ACTIVITY
The records, repeated exactly and in full, are the expected answer.
Start of DATASET EXTRACT
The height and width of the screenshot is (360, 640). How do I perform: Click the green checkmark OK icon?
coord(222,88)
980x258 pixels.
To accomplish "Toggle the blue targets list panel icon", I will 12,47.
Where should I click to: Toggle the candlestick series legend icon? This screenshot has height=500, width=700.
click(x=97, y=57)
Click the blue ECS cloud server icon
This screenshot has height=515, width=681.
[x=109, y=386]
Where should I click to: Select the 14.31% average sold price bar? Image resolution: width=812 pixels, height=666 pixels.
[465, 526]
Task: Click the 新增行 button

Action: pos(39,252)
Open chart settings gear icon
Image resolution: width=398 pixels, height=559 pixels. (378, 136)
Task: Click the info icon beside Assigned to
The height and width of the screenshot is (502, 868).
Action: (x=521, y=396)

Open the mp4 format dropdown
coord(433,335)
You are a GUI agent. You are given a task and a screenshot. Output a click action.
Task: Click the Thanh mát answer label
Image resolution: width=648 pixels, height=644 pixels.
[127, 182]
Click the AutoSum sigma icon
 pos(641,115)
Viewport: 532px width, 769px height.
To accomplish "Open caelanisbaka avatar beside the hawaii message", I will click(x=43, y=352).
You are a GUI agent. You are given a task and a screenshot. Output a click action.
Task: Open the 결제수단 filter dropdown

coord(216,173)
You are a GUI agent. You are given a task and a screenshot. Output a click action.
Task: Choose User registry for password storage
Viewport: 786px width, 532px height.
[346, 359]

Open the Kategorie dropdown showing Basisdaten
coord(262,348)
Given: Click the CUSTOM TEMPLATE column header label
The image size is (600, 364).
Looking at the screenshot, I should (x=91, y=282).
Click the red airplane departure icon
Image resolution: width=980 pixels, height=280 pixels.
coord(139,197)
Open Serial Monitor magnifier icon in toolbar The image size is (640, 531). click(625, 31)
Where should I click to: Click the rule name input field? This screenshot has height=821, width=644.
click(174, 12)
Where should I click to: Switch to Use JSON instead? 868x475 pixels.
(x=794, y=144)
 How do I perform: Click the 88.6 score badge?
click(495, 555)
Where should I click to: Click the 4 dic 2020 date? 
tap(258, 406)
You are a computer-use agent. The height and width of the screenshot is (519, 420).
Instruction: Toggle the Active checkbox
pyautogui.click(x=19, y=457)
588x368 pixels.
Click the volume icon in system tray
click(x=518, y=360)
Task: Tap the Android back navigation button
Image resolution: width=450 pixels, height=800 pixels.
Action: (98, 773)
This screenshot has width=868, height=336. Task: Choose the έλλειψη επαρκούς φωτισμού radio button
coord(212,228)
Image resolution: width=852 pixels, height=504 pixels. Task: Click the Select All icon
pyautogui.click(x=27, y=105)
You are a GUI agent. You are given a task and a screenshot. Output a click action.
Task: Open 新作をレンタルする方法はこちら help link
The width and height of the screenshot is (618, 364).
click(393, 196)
End of DATASET EXTRACT
SOLVED EXERCISE
The height and width of the screenshot is (360, 640). How do I perform: Click the green checkmark OK icon?
coord(222,88)
980x258 pixels.
To accomplish "Toggle the blue targets list panel icon", I will 12,47.
Where should I click to: Toggle the candlestick series legend icon? This screenshot has height=500, width=700.
click(x=97, y=57)
Click the blue ECS cloud server icon
This screenshot has height=515, width=681.
[x=109, y=386]
Where should I click to: Select the 14.31% average sold price bar? Image resolution: width=812 pixels, height=666 pixels.
[465, 526]
Task: Click the 新增行 button

Action: pos(39,252)
Open chart settings gear icon
Image resolution: width=398 pixels, height=559 pixels. (378, 136)
Task: Click the info icon beside Assigned to
The height and width of the screenshot is (502, 868).
Action: (x=521, y=396)

Open the mp4 format dropdown
coord(433,335)
You are a GUI agent. You are given a task and a screenshot. Output a click action.
Task: Click the Thanh mát answer label
Image resolution: width=648 pixels, height=644 pixels.
[127, 182]
Click the AutoSum sigma icon
 pos(641,115)
Viewport: 532px width, 769px height.
To accomplish "Open caelanisbaka avatar beside the hawaii message", I will click(x=43, y=352).
You are a GUI agent. You are given a task and a screenshot. Output a click action.
Task: Open the 결제수단 filter dropdown

coord(216,173)
You are a GUI agent. You are given a task and a screenshot. Output a click action.
Task: Choose User registry for password storage
Viewport: 786px width, 532px height.
[346, 359]

Open the Kategorie dropdown showing Basisdaten
coord(262,348)
Given: Click the CUSTOM TEMPLATE column header label
The image size is (600, 364).
Looking at the screenshot, I should (x=91, y=282).
Click the red airplane departure icon
Image resolution: width=980 pixels, height=280 pixels.
coord(139,197)
Open Serial Monitor magnifier icon in toolbar The image size is (640, 531). click(625, 31)
Where should I click to: Click the rule name input field? This screenshot has height=821, width=644.
click(174, 12)
Where should I click to: Switch to Use JSON instead? 868x475 pixels.
(x=794, y=144)
 How do I perform: Click the 88.6 score badge?
click(495, 555)
Where should I click to: Click the 4 dic 2020 date? 
tap(258, 406)
You are a computer-use agent. The height and width of the screenshot is (519, 420).
Instruction: Toggle the Active checkbox
pyautogui.click(x=19, y=457)
588x368 pixels.
Click the volume icon in system tray
click(x=518, y=360)
Task: Tap the Android back navigation button
Image resolution: width=450 pixels, height=800 pixels.
Action: (98, 773)
This screenshot has width=868, height=336. Task: Choose the έλλειψη επαρκούς φωτισμού radio button
coord(212,228)
Image resolution: width=852 pixels, height=504 pixels. Task: Click the Select All icon
pyautogui.click(x=27, y=105)
You are a GUI agent. You are given a task and a screenshot. Output a click action.
Task: Open 新作をレンタルする方法はこちら help link
The width and height of the screenshot is (618, 364).
click(393, 196)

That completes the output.